Research chip minimizes the use of guardbands

Feb 11, 2010 13:20 GMT  ·  By

Old chips and any sort of degraded processor or system environment will eventually start showing signs of old age, meaning that performance will drop because of aging transistors, temperature changes or variations in supply voltage. According to Keith Brownman, Intel staff research scientist, such degradations have the potential of affecting the signal timing of chips. Normally, chip designers insert guardbands into the data flow in order to protect the chips from such timing issues, but the latest research from Intel, The Register reports, aims to reduce guardband use.

Intel seeks to reduce the use of guardbands because they waste energy and time, which, in microprocessor design, translates into a reduced throughput. The term “guardband” refers to a timing differential between clock signals and data inserted into the design in order to allow the signals to communicate without being perfectly aligned.

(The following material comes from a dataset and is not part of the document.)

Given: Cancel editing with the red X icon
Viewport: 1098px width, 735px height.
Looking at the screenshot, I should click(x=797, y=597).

This is necessary because signal rates can vary and the guardband acts as an “extra slice of time.” Browman and his team have now developed a chip with “resiliant and adaptive” circuits, based on EDS (embedded error-detection sequentials) and tunable replica circuits (TRC).

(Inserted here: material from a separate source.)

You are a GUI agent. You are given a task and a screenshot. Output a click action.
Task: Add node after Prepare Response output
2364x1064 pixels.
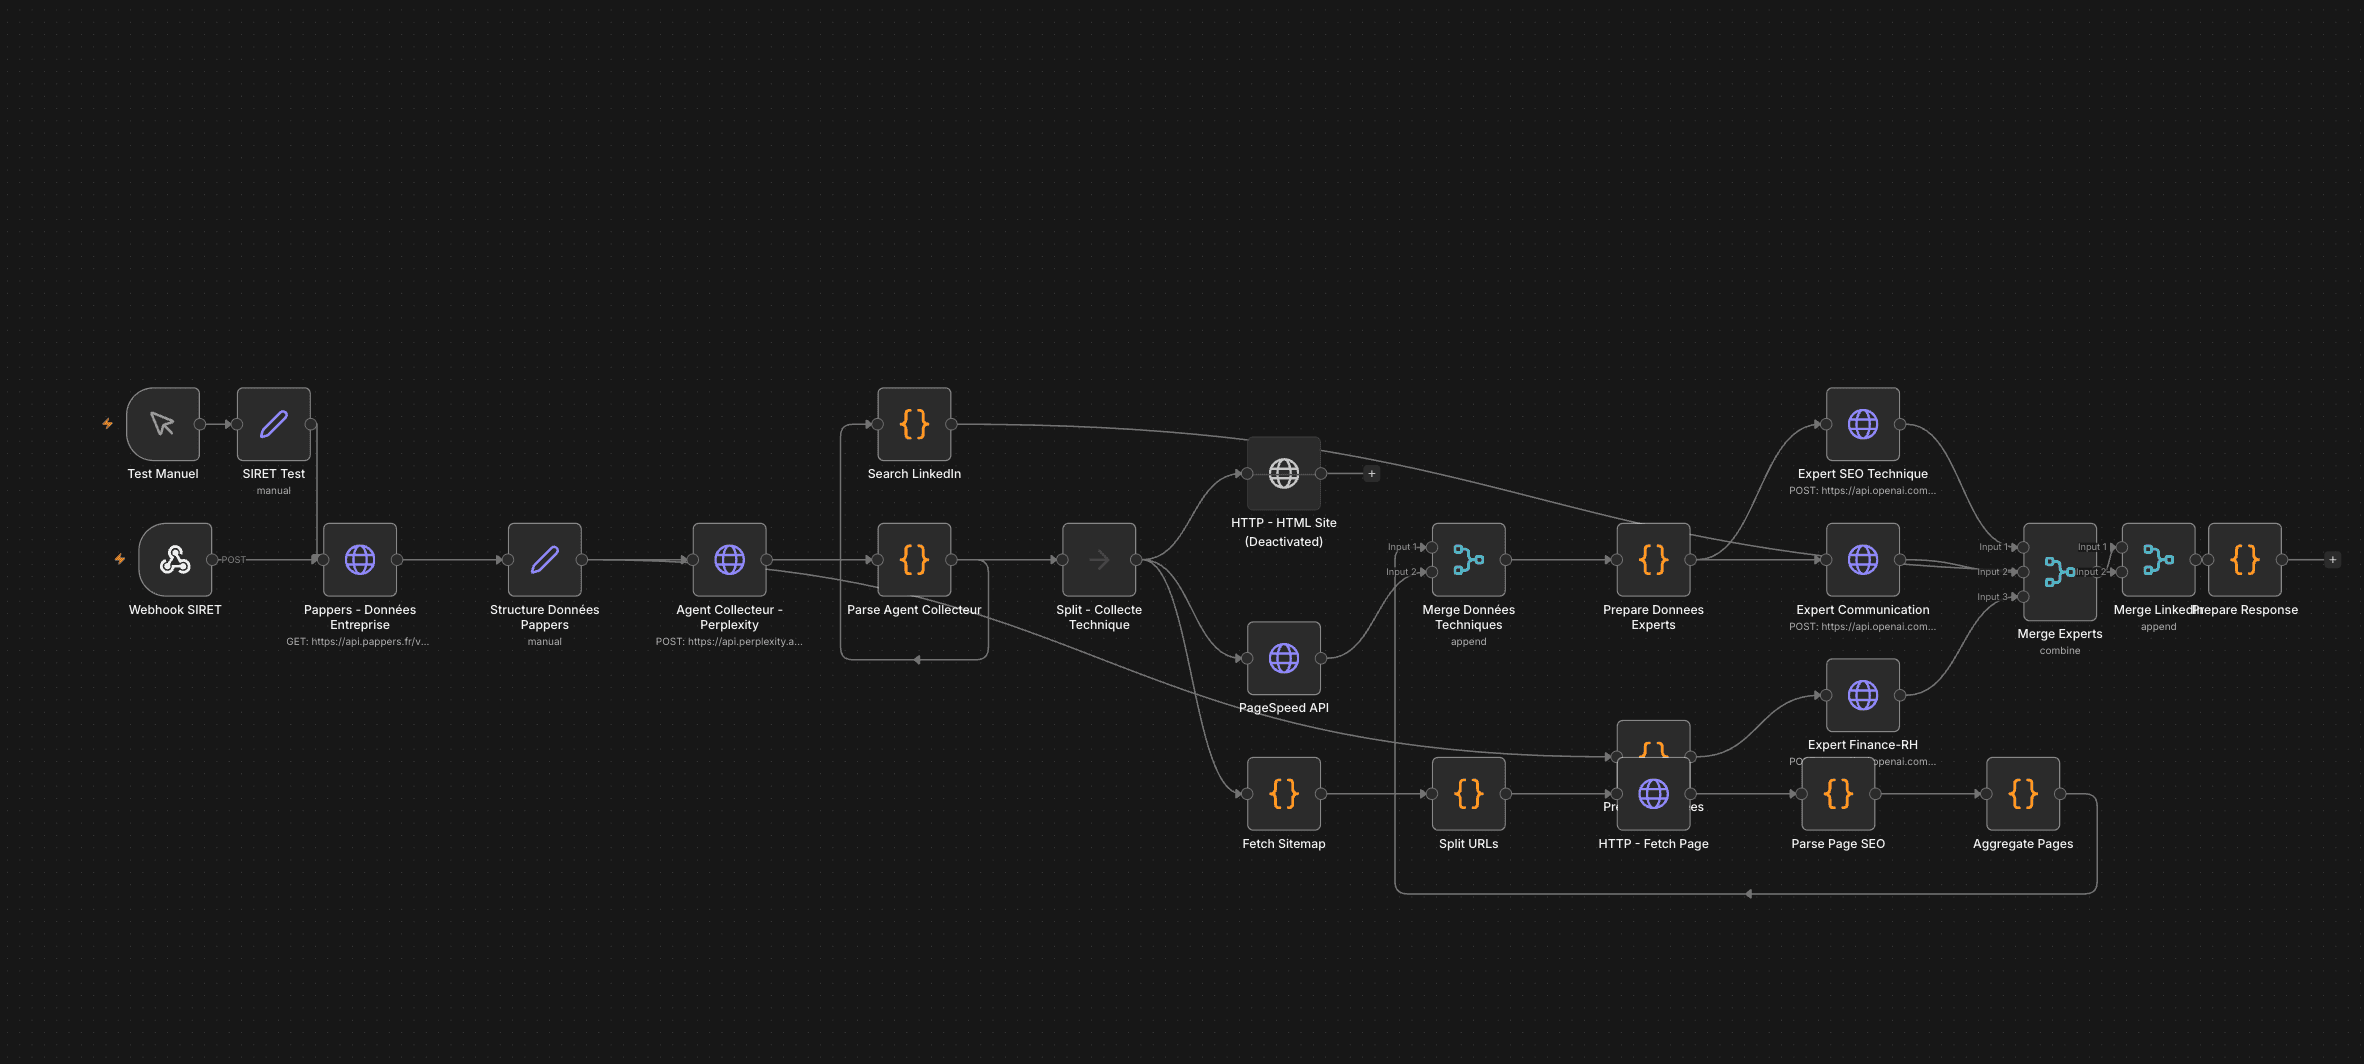(2332, 560)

EDS and TRC work hand-in-hand and detect errors, replay them in order to get the correct results and tune clock speeds for less errors during operation. These technologies are not exactly new breakthroughs, but among the latest refinements made to them is a new recovery algorithm. If this error-control unit detects that the error frequency surpasses a certain limit, it will activate the adaptive clock controller in order to reduce the chip speed, until errors and replays decrease. This is useful because, in cases of a high error frequency, the chip is forced to replay many instructions.

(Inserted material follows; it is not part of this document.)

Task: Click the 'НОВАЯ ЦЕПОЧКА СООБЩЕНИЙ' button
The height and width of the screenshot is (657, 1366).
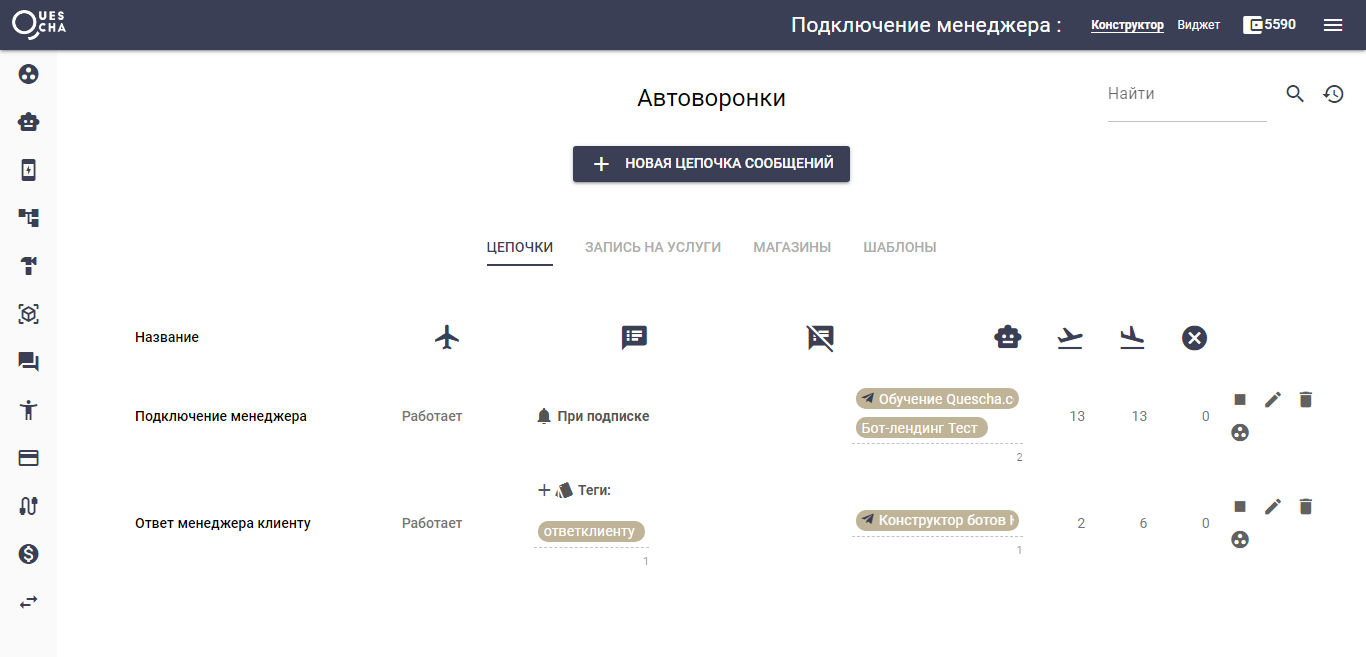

"The key research contributions of this work lie in the error detection, the error-correction circuits, as well as the adaptive clock controller," Browman said. "For error detection, we implement error-detection sequentials on actual critical paths in the core. And then we introduce the first implementation where we use a tunable replica circuit combined with error recovery that allows us to detect both fast-changing and slow-changing dynamic variations."

Browman says that the total throughput increase they can achieve, when comparing resilient circuits to a conventional design, is of 41% if they lower the supply voltage of the conventional chip so that there is equal energy relative to the EDS and the TRC. This translates into a 22% energy reduction when they provide the conventional chip with enough power to match the throughput of the resilient circuits.

The technology was described on Tuesday at the International Solid-State Circuits Conference (ISSCC) in San Francisco.